Some stories are well told just as they are. This one is from Louis F. Post’s book, The Prophet of San Francisco (pp. 12-14). Apparently the phrase “seeing the cat” was a colloquialism that today might be said as “getting it” or understanding a point that is obscure to those who find the idea – well, inconceivable. The expression “seeing the cat” is said to have originated in a speech by Judge James G. Maguire in support of land value taxation in the late 1880s. In his speech, Judge Maguire said:
I was one day walking along Kearney Street in San Francisco when I noticed a crowd in front of the show window of a store. They were looking at something inside. I took a glance myself, but saw only a poor picture of an uninteresting landscape.
As I was turning away my eye caught these words underneath the picture: “Do you see the cat?” I looked again and more closely, but I saw no cat. Then I spoke to the crowd. “Gentlemen,” I said, “I do not see a cat in that picture; is there a cat there?” Some one in the crowd replied: “Naw, there ain’t no cat there. Here’s a crank who says he sees a cat in it, but none of the rest of us can.” Then the crank spoke up. “I tell you,” he said, “there is a cat there. The picture is all cat. What you fellows take for a landscape is nothing more than a cat’s outlines. And you needn’t call a man a crank either because he can see more with his eyes than you can with yours.”
Well, I looked again very closely at the picture, and then I said to the man they were calling a crank, “Really, sir, I cannot make out a cat in that picture.

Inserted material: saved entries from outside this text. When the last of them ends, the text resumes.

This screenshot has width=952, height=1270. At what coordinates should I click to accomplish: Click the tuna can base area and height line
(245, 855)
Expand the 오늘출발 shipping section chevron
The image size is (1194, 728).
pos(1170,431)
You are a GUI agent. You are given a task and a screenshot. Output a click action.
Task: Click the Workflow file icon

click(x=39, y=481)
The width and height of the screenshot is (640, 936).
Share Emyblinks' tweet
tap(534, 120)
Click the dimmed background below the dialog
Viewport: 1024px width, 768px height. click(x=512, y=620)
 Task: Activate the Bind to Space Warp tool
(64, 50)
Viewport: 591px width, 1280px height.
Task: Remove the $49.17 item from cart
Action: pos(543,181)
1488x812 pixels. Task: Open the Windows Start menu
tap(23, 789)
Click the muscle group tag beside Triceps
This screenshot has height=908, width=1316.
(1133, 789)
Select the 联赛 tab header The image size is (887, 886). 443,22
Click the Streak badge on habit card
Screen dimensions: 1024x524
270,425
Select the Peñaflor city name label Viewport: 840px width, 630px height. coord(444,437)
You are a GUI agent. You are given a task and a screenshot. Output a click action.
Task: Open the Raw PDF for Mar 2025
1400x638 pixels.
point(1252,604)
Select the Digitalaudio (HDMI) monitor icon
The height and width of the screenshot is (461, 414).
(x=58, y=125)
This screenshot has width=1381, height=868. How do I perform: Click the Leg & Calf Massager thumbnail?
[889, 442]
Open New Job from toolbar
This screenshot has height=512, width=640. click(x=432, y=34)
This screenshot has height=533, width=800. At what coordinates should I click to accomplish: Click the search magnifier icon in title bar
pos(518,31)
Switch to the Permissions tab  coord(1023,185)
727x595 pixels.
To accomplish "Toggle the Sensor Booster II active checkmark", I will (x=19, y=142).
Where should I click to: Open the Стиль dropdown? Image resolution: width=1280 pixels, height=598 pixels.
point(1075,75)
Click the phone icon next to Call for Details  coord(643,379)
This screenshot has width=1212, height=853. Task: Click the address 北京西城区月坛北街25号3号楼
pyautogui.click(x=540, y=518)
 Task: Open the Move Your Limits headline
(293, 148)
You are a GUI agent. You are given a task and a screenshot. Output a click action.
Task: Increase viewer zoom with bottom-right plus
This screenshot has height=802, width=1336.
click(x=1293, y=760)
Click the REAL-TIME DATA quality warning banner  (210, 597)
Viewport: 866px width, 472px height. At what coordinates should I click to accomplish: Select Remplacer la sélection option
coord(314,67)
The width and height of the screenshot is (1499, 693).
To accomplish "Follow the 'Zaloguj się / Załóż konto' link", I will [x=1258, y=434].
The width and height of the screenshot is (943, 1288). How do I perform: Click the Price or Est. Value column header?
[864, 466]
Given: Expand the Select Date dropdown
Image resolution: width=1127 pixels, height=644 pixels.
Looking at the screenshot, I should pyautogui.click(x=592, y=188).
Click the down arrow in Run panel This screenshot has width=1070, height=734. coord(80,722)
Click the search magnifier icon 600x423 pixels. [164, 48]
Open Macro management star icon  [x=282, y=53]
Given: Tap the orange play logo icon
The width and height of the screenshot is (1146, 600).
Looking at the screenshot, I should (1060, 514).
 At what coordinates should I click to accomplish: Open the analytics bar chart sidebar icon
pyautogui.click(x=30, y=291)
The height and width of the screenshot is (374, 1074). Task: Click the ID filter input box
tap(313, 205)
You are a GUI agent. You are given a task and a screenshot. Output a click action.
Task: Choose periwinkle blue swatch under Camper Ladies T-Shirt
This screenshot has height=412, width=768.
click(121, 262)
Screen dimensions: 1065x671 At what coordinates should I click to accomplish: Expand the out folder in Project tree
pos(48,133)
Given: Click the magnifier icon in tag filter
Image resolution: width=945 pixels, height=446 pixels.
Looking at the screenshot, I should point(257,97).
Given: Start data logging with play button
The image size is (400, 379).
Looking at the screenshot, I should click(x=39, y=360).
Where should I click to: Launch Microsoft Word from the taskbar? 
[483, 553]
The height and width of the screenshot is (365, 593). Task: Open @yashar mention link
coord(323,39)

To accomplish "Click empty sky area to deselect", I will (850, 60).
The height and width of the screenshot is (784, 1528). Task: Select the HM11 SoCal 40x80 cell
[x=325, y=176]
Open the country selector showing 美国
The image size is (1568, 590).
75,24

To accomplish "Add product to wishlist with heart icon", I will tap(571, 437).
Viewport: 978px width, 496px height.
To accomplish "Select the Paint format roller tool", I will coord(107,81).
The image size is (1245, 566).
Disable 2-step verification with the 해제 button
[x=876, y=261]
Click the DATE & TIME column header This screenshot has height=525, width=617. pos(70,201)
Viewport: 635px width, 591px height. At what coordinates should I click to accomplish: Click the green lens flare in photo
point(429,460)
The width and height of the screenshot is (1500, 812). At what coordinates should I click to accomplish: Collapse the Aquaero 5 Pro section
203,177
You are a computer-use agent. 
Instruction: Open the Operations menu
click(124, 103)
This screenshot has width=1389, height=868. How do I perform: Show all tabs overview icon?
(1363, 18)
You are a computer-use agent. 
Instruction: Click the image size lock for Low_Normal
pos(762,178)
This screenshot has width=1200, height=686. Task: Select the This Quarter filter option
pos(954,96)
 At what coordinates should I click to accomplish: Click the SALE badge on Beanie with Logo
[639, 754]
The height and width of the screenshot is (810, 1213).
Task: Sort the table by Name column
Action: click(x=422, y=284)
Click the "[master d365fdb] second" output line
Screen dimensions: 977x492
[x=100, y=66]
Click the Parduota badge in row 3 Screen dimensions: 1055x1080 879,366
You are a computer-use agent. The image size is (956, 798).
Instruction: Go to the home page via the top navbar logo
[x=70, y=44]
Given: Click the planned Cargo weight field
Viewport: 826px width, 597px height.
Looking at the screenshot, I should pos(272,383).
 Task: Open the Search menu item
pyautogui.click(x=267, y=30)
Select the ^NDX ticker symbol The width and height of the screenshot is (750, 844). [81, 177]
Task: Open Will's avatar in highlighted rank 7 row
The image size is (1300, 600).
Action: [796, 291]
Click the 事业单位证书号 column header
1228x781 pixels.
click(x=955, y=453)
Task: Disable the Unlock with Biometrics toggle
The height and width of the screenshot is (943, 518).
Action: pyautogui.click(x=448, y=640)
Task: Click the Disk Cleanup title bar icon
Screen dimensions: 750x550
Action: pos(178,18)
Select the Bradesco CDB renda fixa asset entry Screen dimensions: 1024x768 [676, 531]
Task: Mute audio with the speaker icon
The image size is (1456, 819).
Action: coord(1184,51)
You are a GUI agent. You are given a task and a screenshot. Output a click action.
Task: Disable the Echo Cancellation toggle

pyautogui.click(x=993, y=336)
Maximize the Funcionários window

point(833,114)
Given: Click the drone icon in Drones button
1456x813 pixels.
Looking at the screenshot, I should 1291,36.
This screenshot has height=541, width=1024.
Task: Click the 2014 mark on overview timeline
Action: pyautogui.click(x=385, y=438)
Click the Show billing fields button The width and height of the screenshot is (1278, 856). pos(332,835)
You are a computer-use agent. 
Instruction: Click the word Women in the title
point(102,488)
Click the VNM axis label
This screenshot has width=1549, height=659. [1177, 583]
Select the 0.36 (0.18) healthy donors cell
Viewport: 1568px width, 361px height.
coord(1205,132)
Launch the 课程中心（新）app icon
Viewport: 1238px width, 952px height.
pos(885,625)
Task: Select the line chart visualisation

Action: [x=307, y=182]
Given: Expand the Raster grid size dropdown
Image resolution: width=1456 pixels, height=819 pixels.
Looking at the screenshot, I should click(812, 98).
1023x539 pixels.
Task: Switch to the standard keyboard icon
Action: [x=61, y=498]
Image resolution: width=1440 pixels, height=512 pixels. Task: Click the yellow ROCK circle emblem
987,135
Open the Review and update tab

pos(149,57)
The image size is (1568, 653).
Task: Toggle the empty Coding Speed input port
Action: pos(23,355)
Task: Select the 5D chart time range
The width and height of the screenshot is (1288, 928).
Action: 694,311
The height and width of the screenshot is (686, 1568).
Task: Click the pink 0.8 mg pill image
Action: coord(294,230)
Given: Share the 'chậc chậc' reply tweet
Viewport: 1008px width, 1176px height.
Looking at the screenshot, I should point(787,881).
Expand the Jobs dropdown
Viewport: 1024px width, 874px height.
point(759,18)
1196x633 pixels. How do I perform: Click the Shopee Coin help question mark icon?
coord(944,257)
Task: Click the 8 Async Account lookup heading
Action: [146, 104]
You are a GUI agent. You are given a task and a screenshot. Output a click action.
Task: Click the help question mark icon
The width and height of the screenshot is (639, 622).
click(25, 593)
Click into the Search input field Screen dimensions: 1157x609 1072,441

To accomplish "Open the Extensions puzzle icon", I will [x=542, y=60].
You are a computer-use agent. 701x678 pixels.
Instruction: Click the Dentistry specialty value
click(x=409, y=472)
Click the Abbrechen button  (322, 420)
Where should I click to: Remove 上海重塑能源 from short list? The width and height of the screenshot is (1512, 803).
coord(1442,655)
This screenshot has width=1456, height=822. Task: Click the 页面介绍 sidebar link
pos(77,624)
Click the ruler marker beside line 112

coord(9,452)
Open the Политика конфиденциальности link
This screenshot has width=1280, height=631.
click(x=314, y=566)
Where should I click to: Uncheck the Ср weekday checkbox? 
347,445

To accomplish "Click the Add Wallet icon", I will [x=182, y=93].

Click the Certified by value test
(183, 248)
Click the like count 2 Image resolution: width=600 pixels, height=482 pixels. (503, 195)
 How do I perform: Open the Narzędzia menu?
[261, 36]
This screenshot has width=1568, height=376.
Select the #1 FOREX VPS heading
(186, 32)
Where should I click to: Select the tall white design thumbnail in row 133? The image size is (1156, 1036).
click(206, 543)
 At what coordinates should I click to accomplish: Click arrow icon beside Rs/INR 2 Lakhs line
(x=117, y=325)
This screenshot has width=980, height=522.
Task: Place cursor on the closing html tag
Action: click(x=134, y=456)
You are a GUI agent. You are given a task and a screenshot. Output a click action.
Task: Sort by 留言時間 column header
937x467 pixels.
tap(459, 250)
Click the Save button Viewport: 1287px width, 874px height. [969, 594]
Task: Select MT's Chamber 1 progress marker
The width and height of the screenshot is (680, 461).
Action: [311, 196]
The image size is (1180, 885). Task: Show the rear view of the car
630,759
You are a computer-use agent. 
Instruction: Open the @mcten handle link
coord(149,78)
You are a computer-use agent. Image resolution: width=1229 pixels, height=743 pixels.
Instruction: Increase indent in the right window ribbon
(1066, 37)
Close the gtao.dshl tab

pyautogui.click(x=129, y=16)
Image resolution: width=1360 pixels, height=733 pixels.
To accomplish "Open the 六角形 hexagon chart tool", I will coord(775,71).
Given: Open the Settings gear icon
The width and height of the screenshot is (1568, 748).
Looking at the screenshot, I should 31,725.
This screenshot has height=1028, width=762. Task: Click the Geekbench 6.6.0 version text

I can see nothing but a poor drawing of a commonplace landscape.” “Why, Judge,” the crank exclaimed, “just you look at that bird in the air. That’s the cat’s ear.” I looked but was obliged to say: “I am sorry to be so stupid but I really cannot make a cat’s ear of that bird. It’s a poor bird, but not a cat’s ear.” “Well, then,” the crank persisted, “look at that twig twirled around in a circle; that’s the cat’s eye.” But I couldn’t make out an eye. “Oh, well,” returned the crank a bit impatiently, “look at those sprouts at the foot of the tree, and the grass; they make the cat’s claws.” After a rather deliberate examination, I reported that they did look a little like claws, but I couldn’t connect them with a cat. Once more the crank came back at me as cranks will. “Don’t you see that limb off there? and that other limb just under it? and that white space between?” he asked. “Well, that white space is the cat’s tail.” I looked again and was just on the point of replying that there was no cat’s tail there that I could see, when suddenly the whole cat stood out before me.
There it was, sure enough, just as the crank had said; and the only reason the rest of us couldn’t see it was that we hadn’t got the right angle of view. but now that I saw the cat, I could see nothing else in the picture. The poor landscape had disappeared and a fine looking cat had taken its place. And do you know, I was never afterwards able, upon looking at that picture, to see anything in it *but* the cat.
In one view, “the cat” is the possibility of a world without privilege. It can also be the possibility of a world where fairness is the common practice and where respect for human dignity is the norm. Let us all work to build a world where this cat is soon out of the bag!